Western “health care” is run primarily (or at least influenced to the point of insanity) by a pharmaceutical industry that pumps out inferior drugs which produce toxic symptoms in other areas, and they make a gigantic profit by keeping people medicated. The pharmaceutical industry is propped up indirectly by the FDA, who reserve the right to declare what is and is not a drug. Apparently any claim of any effects on your health at all gives them the right to declare your product a drug, which means that if you’re a farmer who’s trying to show that your produce has different long-term health benefits and helps prevent certain diseases (and it’s all backed up by research), and you decide to put this on your food packaging, you can be subject to regulation by the FDA – and pay exorbitant fees for the regulation, to the point where you would be put out of business to accept it rather than change your packaging back to being plain.
The FDA owns the truth about food these days, and their truth is that food can’t cure disease. Nor can herbs, apparently – they have pulled some fun quick ones on people selling herbal medicines that actually worked for grievous conditions.
Don’t get me started on insurance companies, either. Yay, deliberate manipulation of what choices for health care are subsidized, directing what people will choose and who makes more profit!
Corrupt FDA –> corrupt pharmaceuticals (+corrupt insurance companies)–> corrupt “health care” (otherwise known as sick care) –> bad health. Rather than nationalizing this system without any other action, why don’t we unpollute our drinking water? Why don’t we get the carcinogens and other health-nasties (sweeteners and BPA and all those awesome things come to mind) out of our food? Why don’t we try destroying the whole medicopoly that exists, brick by brick, and take charge of our own health?
@Lord_Wu - The Venus project reminds me of the way the Star Trek universe supposedly works. No money, everyone doing what pleases without the pressure to succeed because it’s fun being productive. Maybe we’ll need replicators before we can make it work. :-/
The healthcare that we have is not what I consider healthcare. No one should have the right to tell you what kind of care you should have access to. Real healthcare should pay for whatever treatment your doctor of choice recommends (within reason). I agree about the FDA. It needs more than an overhaul; it needs to be revamped from the ground up, but then, so many government organizations do.
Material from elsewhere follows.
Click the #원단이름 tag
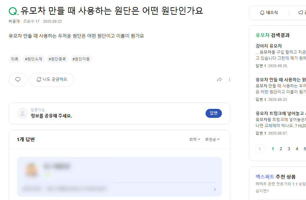Viewport: 306px width, 200px height. [81, 59]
I think, more than anything, that we need to get the lobbyists out of DC. Submitting a paper or study or letter to politicians should be fine, but people actually paying people to lobby (or picket) for something should be considered a waste of resources and against the law. Kickbacks that doctors get from recommending specific pharmaceuticals should also be against the law. They’re basically being paid to make people unwitting guinea pigs, and then, months or years later we get a commercials that says if you took this or that drug and had this or that problem, join our class action lawsuit. It shouldn’t just be the pharmaceutical company that gets sued in that one. The doctors are just as guilty.